● Exercise data
_____
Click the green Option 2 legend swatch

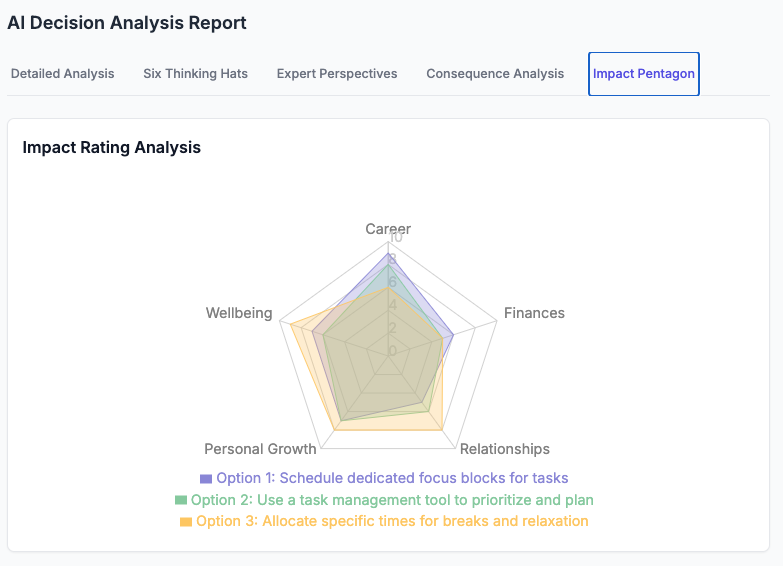pos(181,500)
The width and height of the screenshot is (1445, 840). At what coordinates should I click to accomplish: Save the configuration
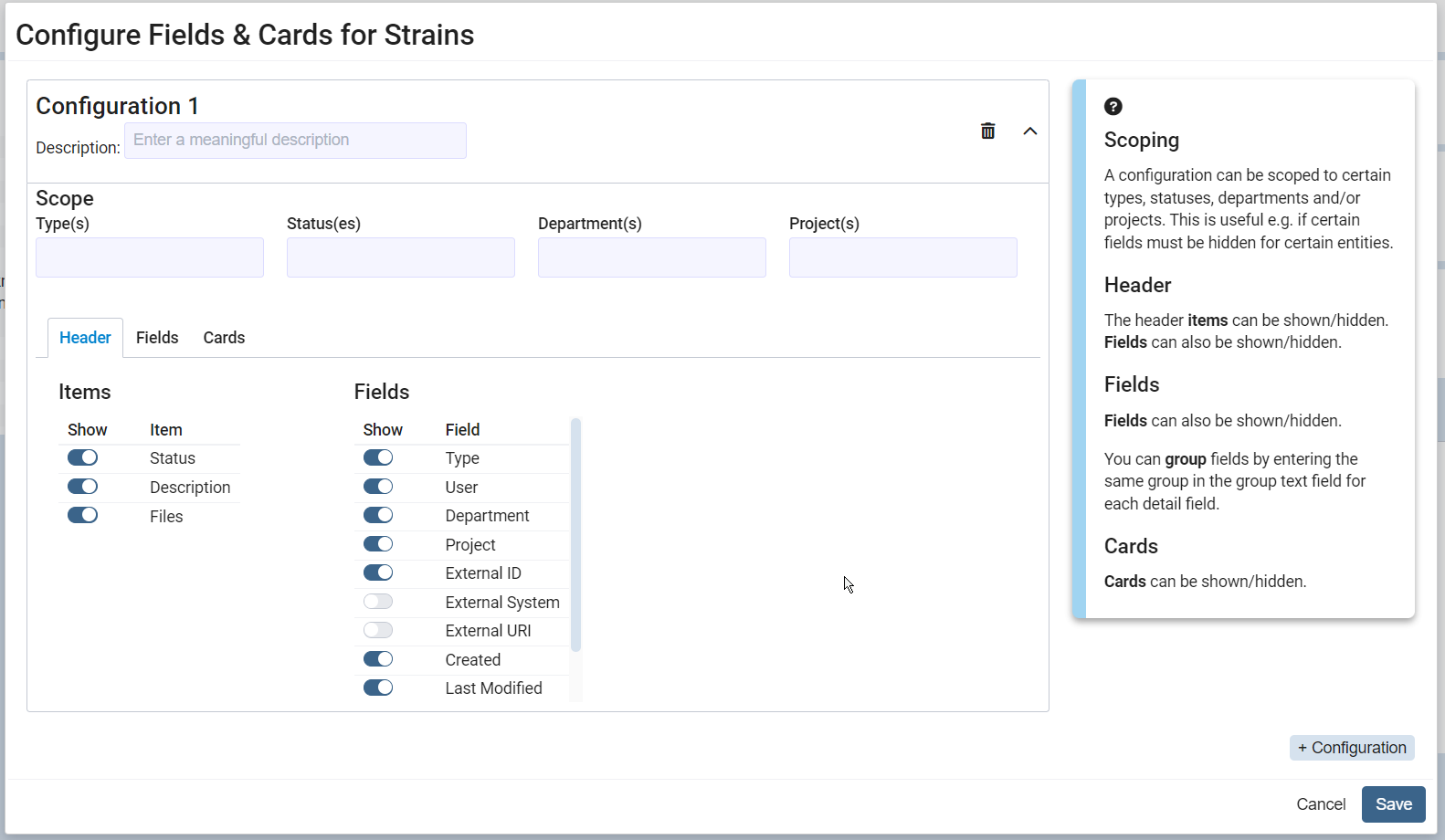[1393, 804]
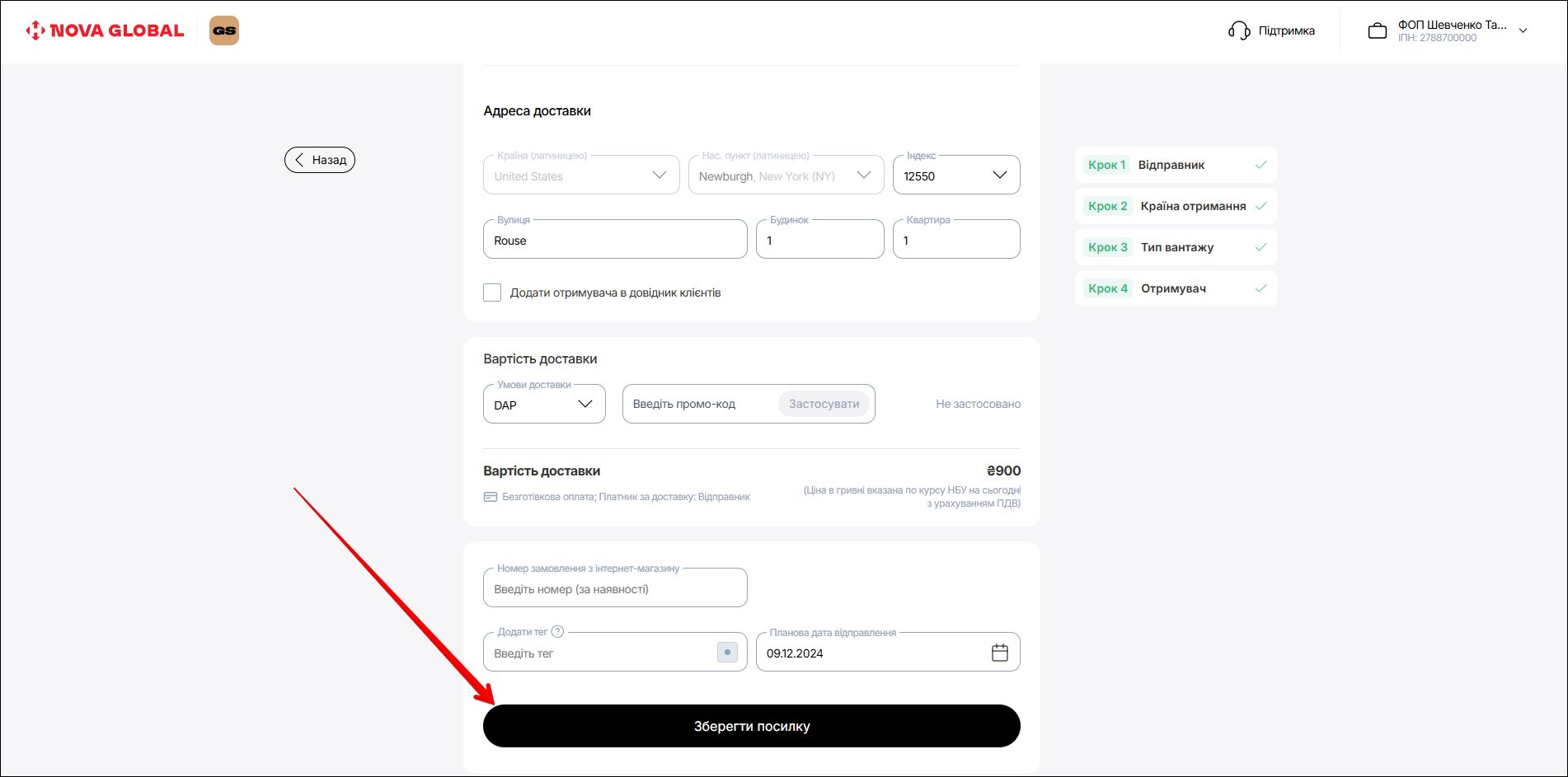Click the support headset icon

[1238, 30]
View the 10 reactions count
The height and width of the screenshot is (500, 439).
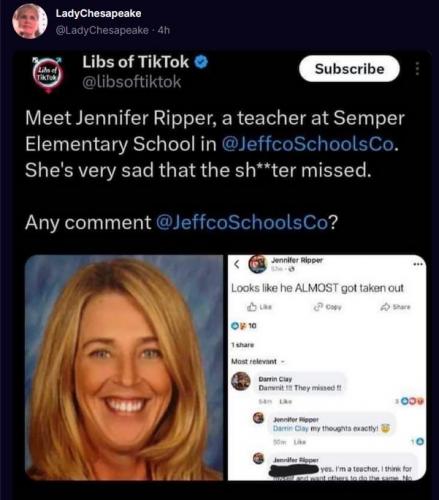point(244,326)
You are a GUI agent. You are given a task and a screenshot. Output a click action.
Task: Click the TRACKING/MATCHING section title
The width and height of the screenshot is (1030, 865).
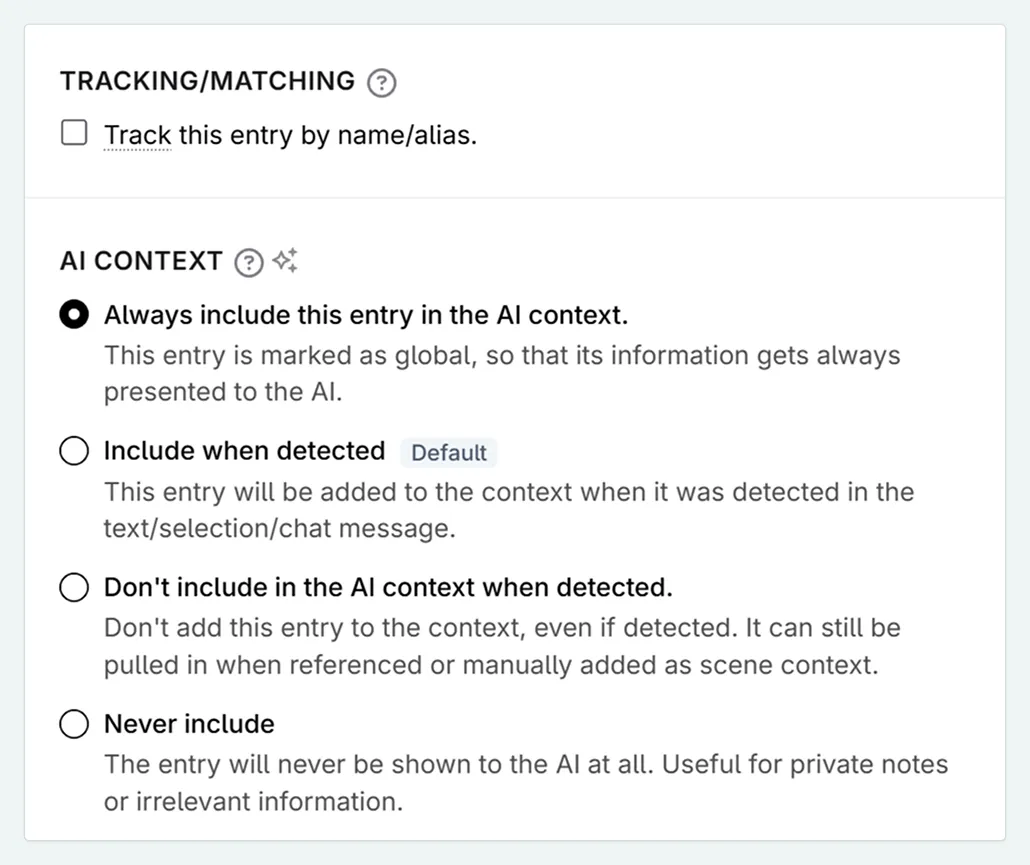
_____
Pictures are to be omitted from the copy. Reproduce exactly, and only, the lines from the one containing "View the 10 reactions count" to the end of the listing above.

● Response to the task
View the 10 reactions count
The height and width of the screenshot is (500, 439).
point(244,326)
You are a GUI agent. You are given a task and a screenshot. Output a click action.
Task: Click the TRACKING/MATCHING section title
The width and height of the screenshot is (1030, 865).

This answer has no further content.